Stroll down to The Bund and purchase tickets for a boat tour of the Huangpu River, offering relaxed views of both the Pudong and Puxi districts. It's a nice way to get a lay of the land and take in the city's varied architecture, which ranges from art deco buildings that date back to the 1920s and '30s to Buddhist temples to the Jetsons-esque Oriental Pearl TV Tower.
If you're still up for more, pay a visit to the Jìng'an Temple, which dates back to AD 1216 and offers a starkly spiritual contrast to its largely commercial surroundings on Nanjing Road, Shanghai's premier shopping destination.
Take a brief pause from all of that delicious Chinese food with a visit to Barbarossa, a Moroccan lounge set on a pond in the middle of People's Park. Stay for postdinner cocktails, dancing, and a hookah lounge (or just stroll the park if that's more your speed).

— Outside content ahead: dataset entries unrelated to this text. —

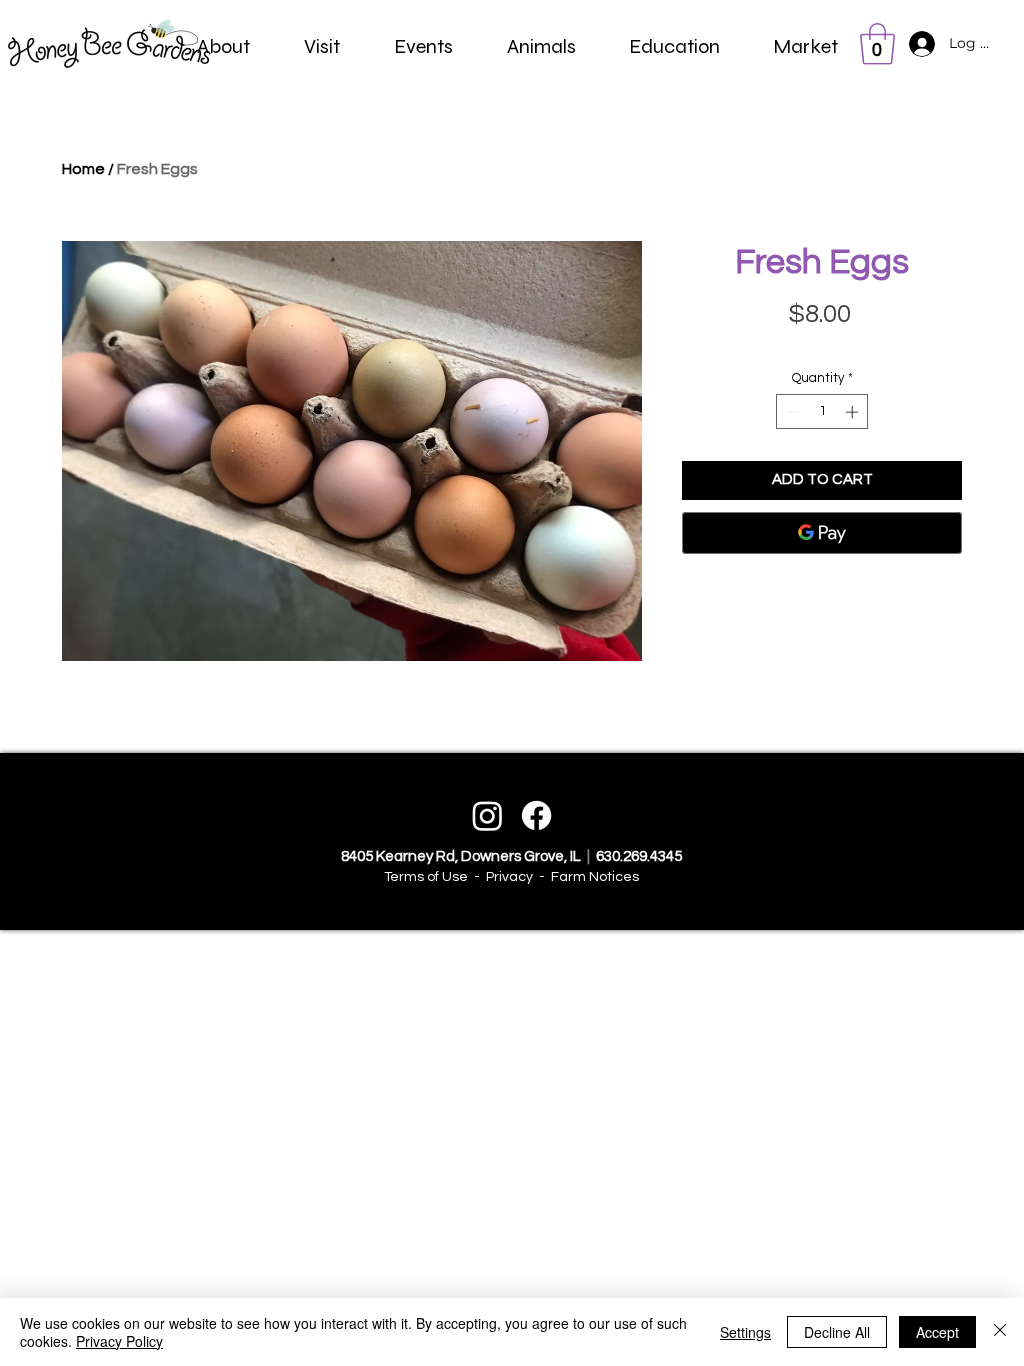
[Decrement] (791, 412)
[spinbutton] (822, 412)
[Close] (1000, 1332)
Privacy (509, 877)
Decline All (837, 1332)
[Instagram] (487, 815)
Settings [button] (745, 1332)
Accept (937, 1332)
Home (83, 169)
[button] (223, 47)
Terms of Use (426, 877)
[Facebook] (536, 815)
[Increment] (854, 412)
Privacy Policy (119, 1341)
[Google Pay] (822, 533)
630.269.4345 (637, 856)
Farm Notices (595, 877)
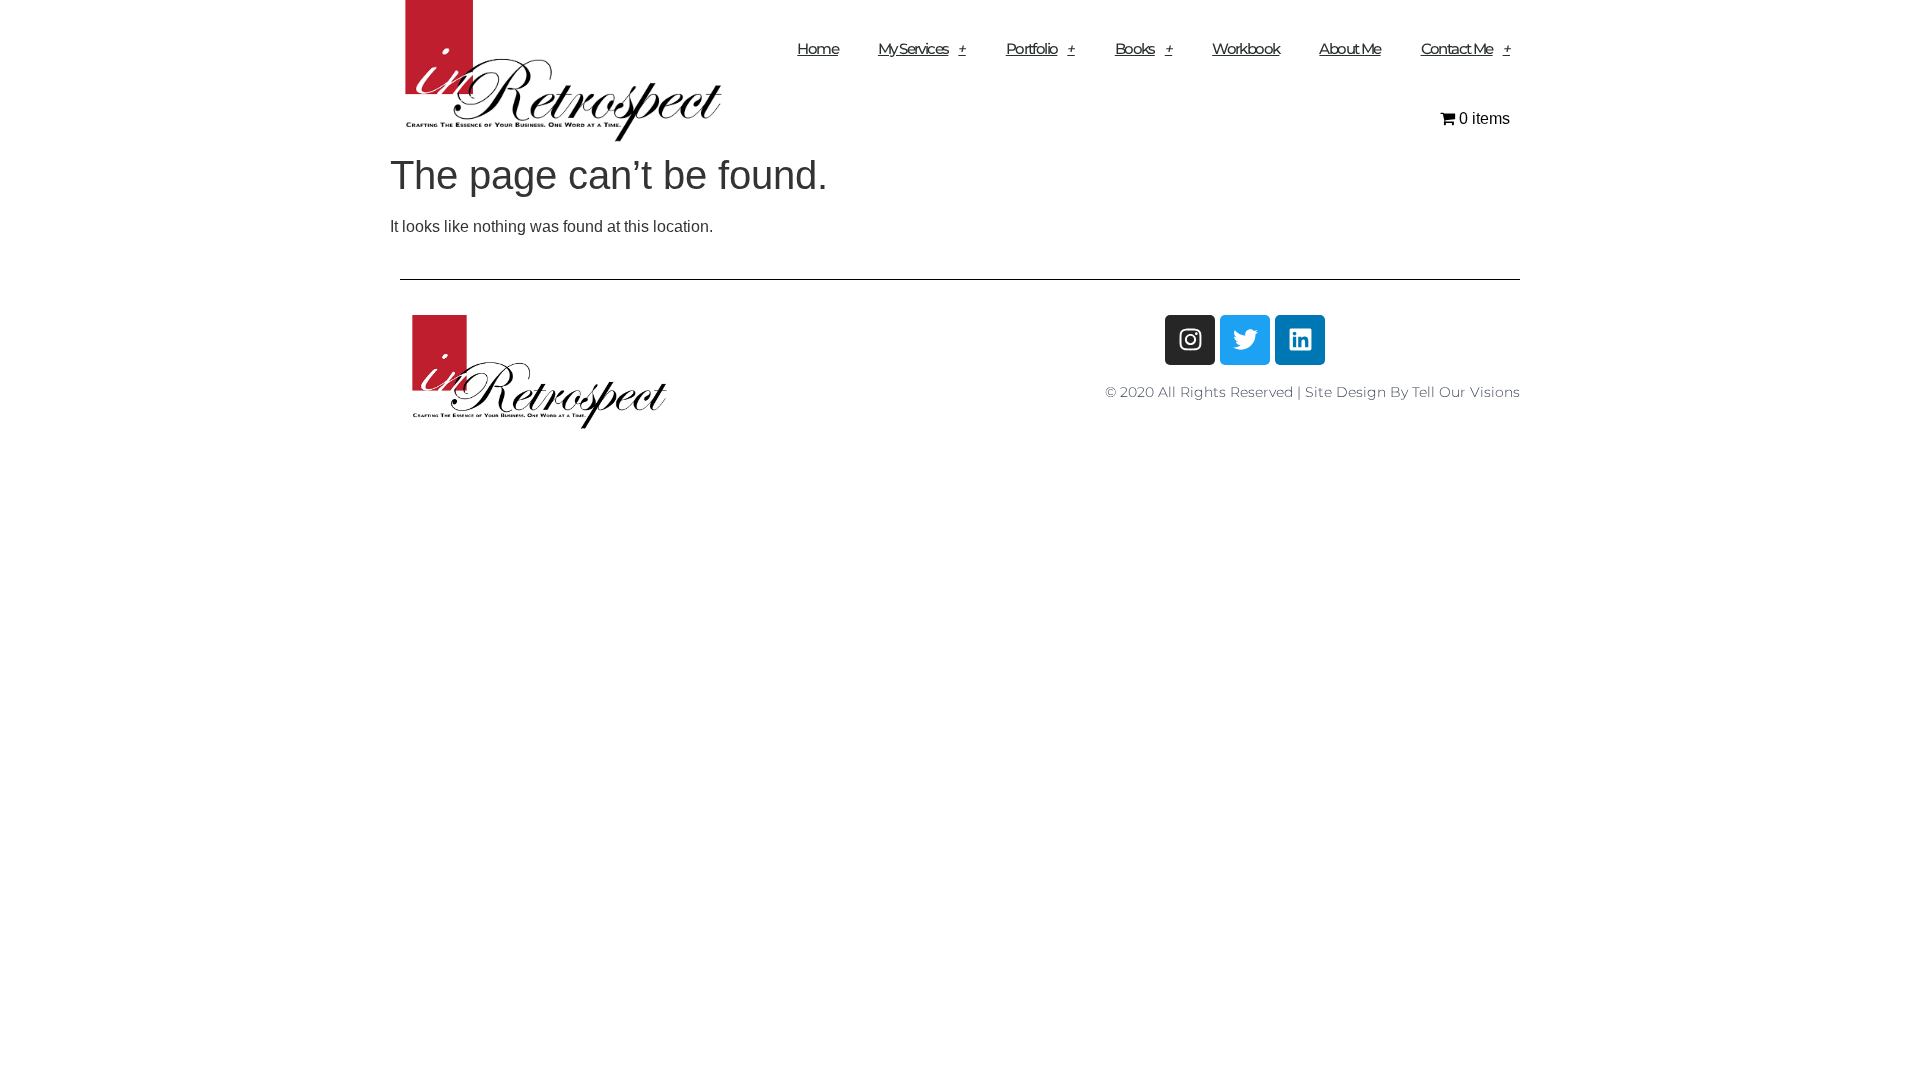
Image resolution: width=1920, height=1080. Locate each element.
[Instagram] (1190, 340)
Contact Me (1457, 48)
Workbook (1245, 48)
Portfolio (1032, 48)
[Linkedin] (1300, 340)
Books (1135, 48)
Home (817, 48)
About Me (1349, 48)
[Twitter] (1245, 340)
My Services (913, 48)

A trip to Shanghai isn't complete until you've strolled the leafy streets of the French Concession. Shop and explore the offbeat boutiques of Tiánzifáng, and chow down at Jian Guo 328 for authentic Shanghainese eats. If time permits, UnTour Shanghai offers a variety of culinary tours in the area, including the "Street Eats" breakfast tour and "Dumpling Delights."
Know Before You Go
- Shanghai is divided in two halves by the Huangpu Rive. The Puxi (West) region is the old part of Shanghai and home to the Bund, Old City, and historic architecture. Pudong (East) boasts a futuristic landscape and is a primarily business district.
- Taxis are cheap, but not always easy to flag down (and drivers rarely speak English). Always have your hotel concierge write your destination in Mandarin to help the process.
- Download an app like WayGo — it offers the English translation for anything you aim your smartphone at, even when you're not connected to the internet.
- Pollution levels vary from day to day and can impact the quality of your stay in Shanghai. You can check the air quality on this site, and it's not a bad idea to stash a few face masks in your luggage.